The reason for it to exist is not to be a testament to artistry techniques. It’s a tool.

It was a different set of difficulties to get that tool working, but now that I have it, it’s only as useful to me as I am smart enough to know how to employ it.

I’ve had 3D characters for twenty years and not been able to do much good with them.

I don’t like how cruel and isolating my journey was at the start, when I decided not to get employment but go out on my own, become my own boss.

But it gave me direction.

I can teach anyone how to sketch something 3D onto a 2D surface.

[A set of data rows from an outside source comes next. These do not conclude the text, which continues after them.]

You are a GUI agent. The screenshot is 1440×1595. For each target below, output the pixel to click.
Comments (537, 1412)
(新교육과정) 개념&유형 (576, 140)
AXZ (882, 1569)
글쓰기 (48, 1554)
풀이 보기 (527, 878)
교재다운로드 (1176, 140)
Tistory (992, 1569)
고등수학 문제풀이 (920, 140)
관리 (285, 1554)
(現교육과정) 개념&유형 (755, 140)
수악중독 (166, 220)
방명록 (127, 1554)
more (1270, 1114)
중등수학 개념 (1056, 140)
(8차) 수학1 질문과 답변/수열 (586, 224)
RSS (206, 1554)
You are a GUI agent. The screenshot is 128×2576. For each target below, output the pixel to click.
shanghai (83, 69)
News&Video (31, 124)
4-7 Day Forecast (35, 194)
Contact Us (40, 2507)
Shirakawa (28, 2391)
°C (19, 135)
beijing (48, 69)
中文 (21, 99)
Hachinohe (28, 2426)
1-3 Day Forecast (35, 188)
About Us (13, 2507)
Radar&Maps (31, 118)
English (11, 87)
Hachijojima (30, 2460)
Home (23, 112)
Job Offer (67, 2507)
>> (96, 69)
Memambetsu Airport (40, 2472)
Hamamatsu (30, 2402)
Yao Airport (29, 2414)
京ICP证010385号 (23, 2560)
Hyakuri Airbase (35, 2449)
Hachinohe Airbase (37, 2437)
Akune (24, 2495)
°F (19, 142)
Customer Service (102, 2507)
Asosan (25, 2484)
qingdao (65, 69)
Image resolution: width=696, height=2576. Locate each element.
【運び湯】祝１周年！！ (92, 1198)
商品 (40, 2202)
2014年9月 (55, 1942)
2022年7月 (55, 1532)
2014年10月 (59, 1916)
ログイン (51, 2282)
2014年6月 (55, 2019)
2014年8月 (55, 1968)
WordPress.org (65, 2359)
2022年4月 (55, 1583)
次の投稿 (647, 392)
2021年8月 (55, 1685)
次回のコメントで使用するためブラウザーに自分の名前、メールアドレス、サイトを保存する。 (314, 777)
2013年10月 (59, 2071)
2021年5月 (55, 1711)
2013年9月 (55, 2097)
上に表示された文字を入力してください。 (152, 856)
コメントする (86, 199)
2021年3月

And you can practice the muscle memory exercises if you’d like to have more confident lines. (Mostly you practice drawing straight lines and drawing ellipses.)

But to get someone who has no clue who they are, to be able to know what visuals to create, that would be nearly impossible. That’s, “You can lead a horse to water but you cannot make him drink.”

I made some stupid choices in my life. Some may still very well come back to haunt me. But one of the upsides is that my life is rich with experience, and that experience makes it easy to know what to create.

3. Living Patreon To Patreon

I would be appalled to find out I’m 36 and still not only not a millionaire, but that I make about twenty five bucks a month, and the rest of my life’s expenses are still paid for me.

If I had known that I would lead such an embarrassing life, I am not sure I would have gone the way I did. I think I would have gotten my ass back into college and finished a degree, any degree, and gotten some work.

There were reasons why that didn’t happen naturally, but they’re a bit too intense and airing my therapy laundry to put in this article.

This is the way I went.

It has been lonely and fairly penniless.

But I do love the things I have and can create.

Right now, I’m half-way through Paul Scrivens’ 30 Days of Prompts to fill up your content. It’s been great; I really needed the practice and training.

Because about a month ago, I produced a prototype of something I’m very proud of, but it requires a lot of explanation.

It’s one of my simulators, and it is designed to confront a person with how cavalier we’ve made our roads, through an overlay of triggering your fear of heights. It’s a sim based on a painting commissioned by the Swedish Road Association.

I live a weird life, and my contributions are strange, and unusual, and require extensive explanation or they are misunderstood.

These days, when I wander, to paraphrase Tolkien, I am not lost.

Lose sight of the shore for a long time and you may discover new lands. I wish I’d found a way to discover friendships instead of the largely solitary journey I’ve been on, but I know how to navigate now.

I hope I can chart some interesting paths going forward.

The above post was an entry for Paul Scrivens’ 30 Day Prompt Challenge.

Prompt: Would you have gotten on that ship with Columbus with the promise of discovering new riches in the New World?